Hepatocyte Conditioned Media Promotes Endothelial Fatty Acid Uptake

The overconsumption of fatty acids (FAs) can lead to a variety of metabolic diseases, such as non-alcoholic fatty liver disease (NAFLD). This is because the liver is an important organ for fat metabolism. Therefore, examining how FAs enter the liver can potentially lead to the discovery of drug targets for NAFLD. FAs traveling in the blood must cross the blood vessel wall, composed of endothelial cells (ECs), to get into the liver. Previous research has shown that when exposed to insulin, other cells such as adipocytes can stimulate the neighboring endothelium to transport more FAs. We hypothesize that hepatocytes should perform similarly: when exposed to insulin or other hormones, hepatocytes stimulate endothelial cells to take up more FAs. To test this hypothesis, we first treated hepatocytes with metabolic hormones. Once the cells have been exposed to a hormone for a certain time, they condition the media by secreting certain factors. This conditioned media is collected and put onto ECs. We then give the ECs a fluorescent fatty acid analog called Bodipy-C12, and measure the intracellular fluorescence with a microplate reader. We also perform western blots to confirm that hormone is behaving properly within the cells with regards to intracellular signaling. These experiments have provided evidence that hepatocytes do secrete some factor that causes endothelial FA uptake. My results indicate that treating hepatocytes with insulin does not stimulate FA uptake in endothelial cells, even when hepatocytes are starved by removing glucose. In addition, glucagon also does not initiate this process. Both hormones were tested with different concentrations and different exposure times on hepatocytes.

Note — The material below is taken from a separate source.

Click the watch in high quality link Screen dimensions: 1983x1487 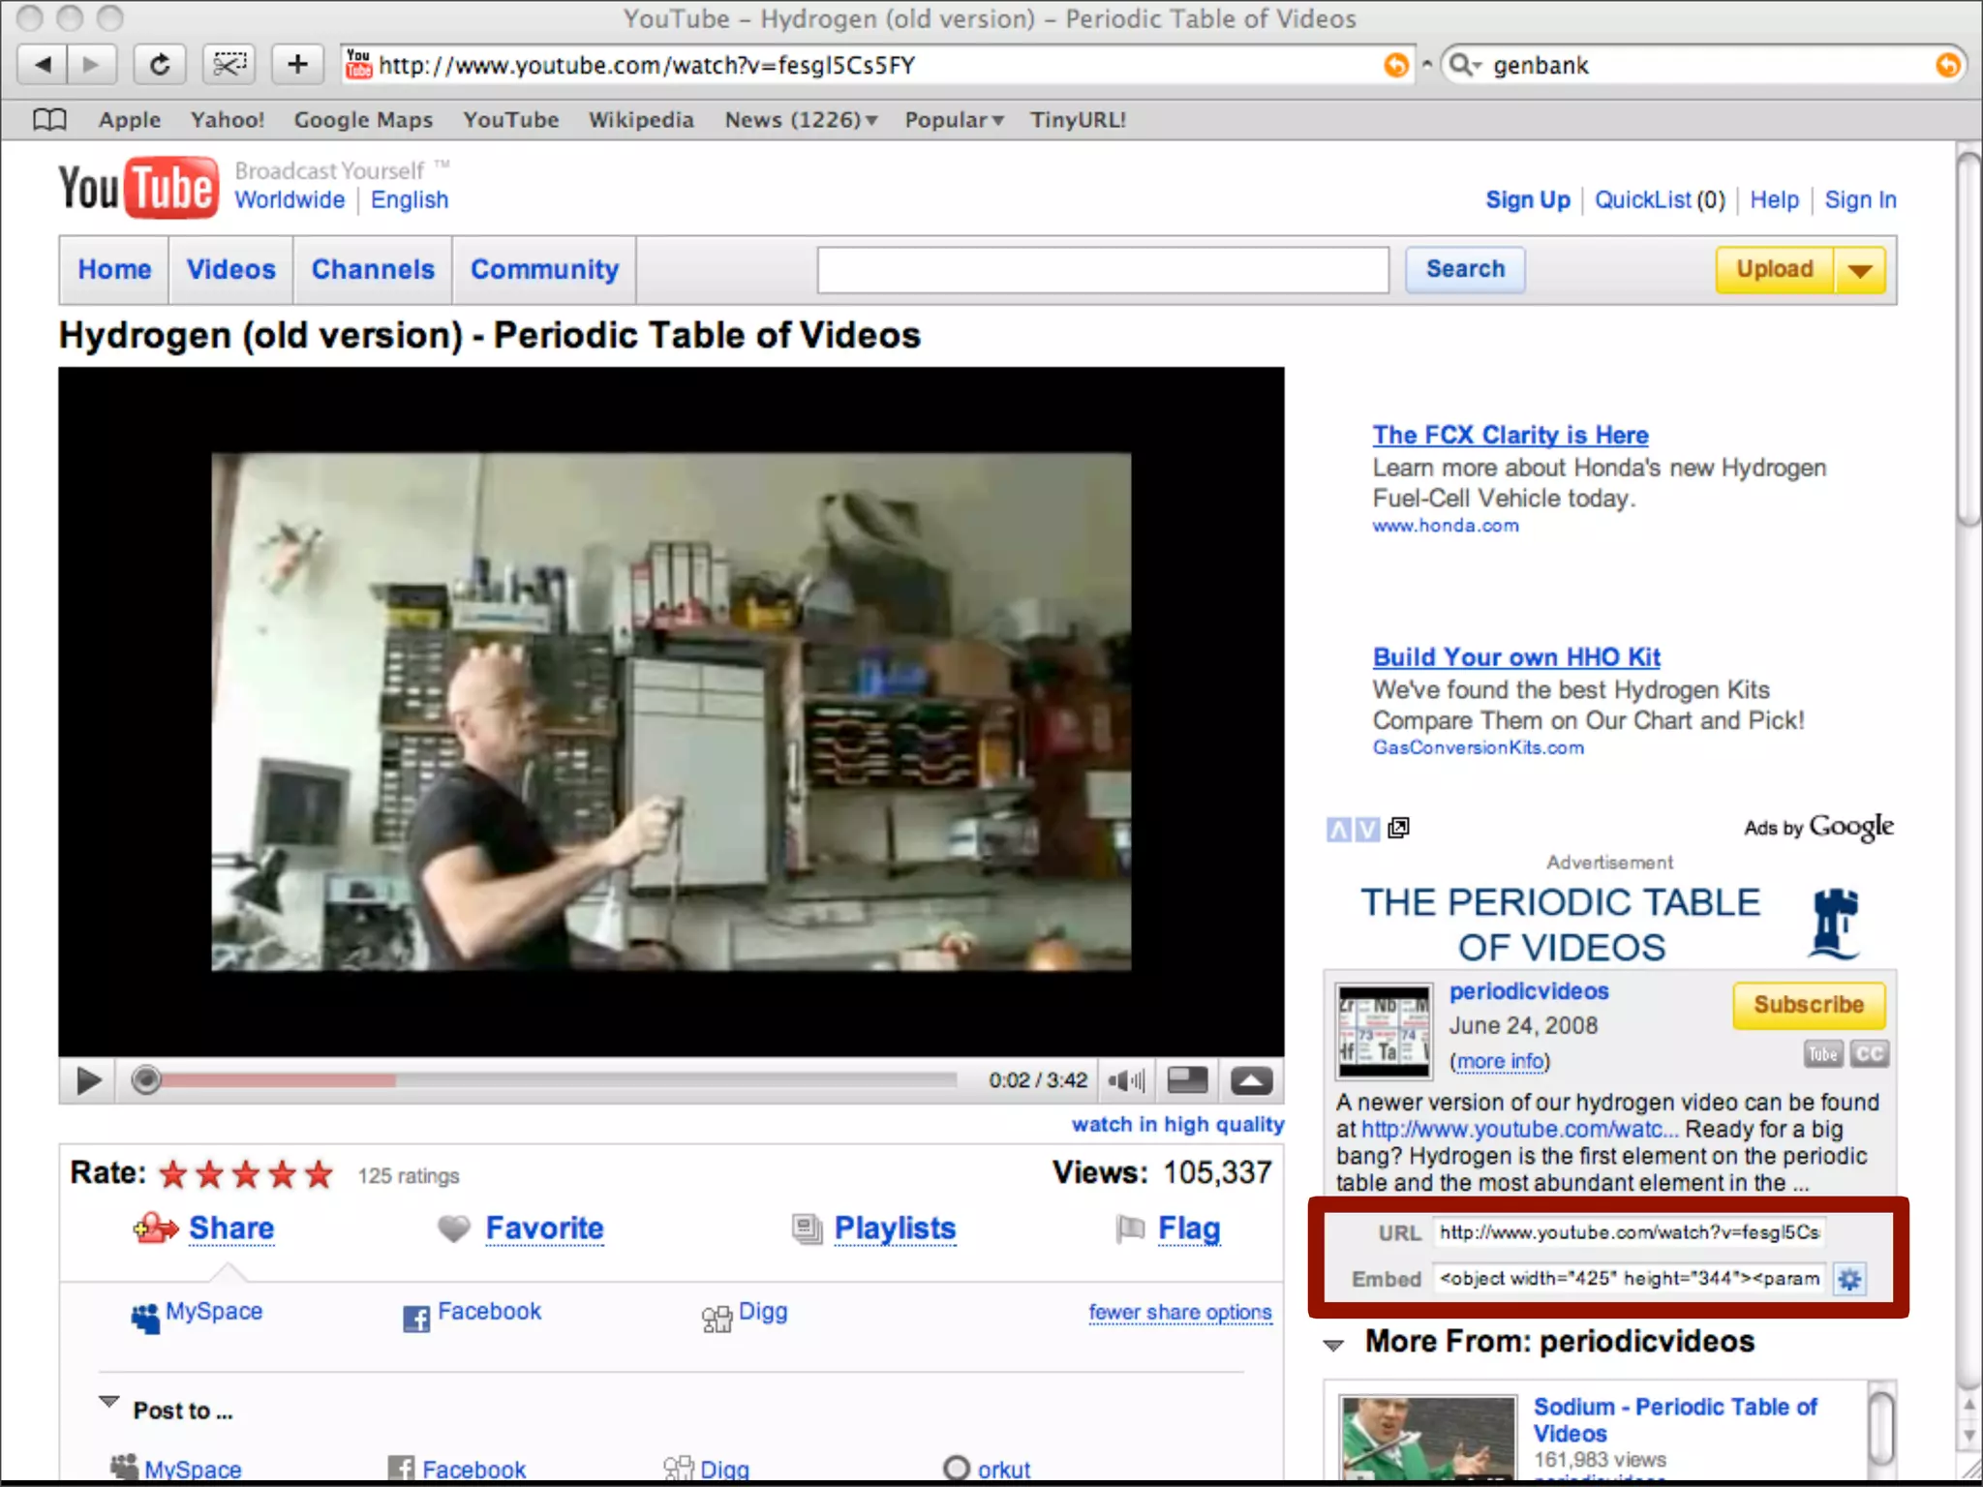(1176, 1124)
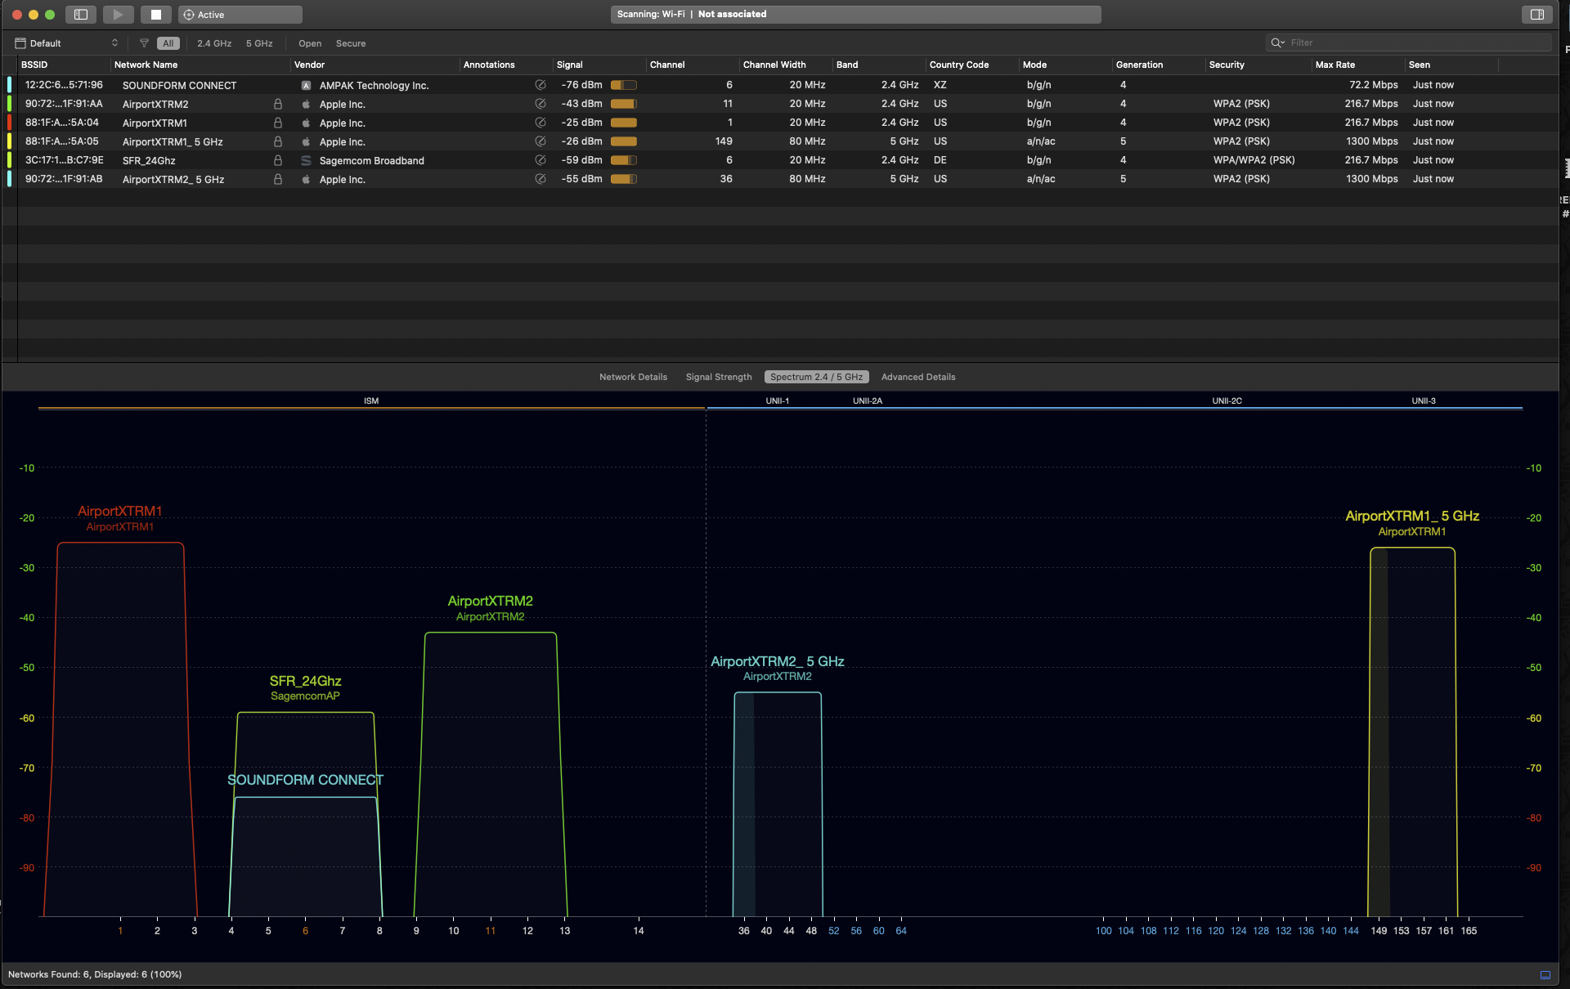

My next steps are to repeat this experiment with thyroid hormone as well as treat the conditioned media in various ways (e.g., boiling) to determine the nature of the active factor that stimulates EC fat uptake. This research investigates the complex interactions between the liver and the blood vessel wall, and as such will provide more information as to how metabolic disorders like NAFLD progress and how they can be treated.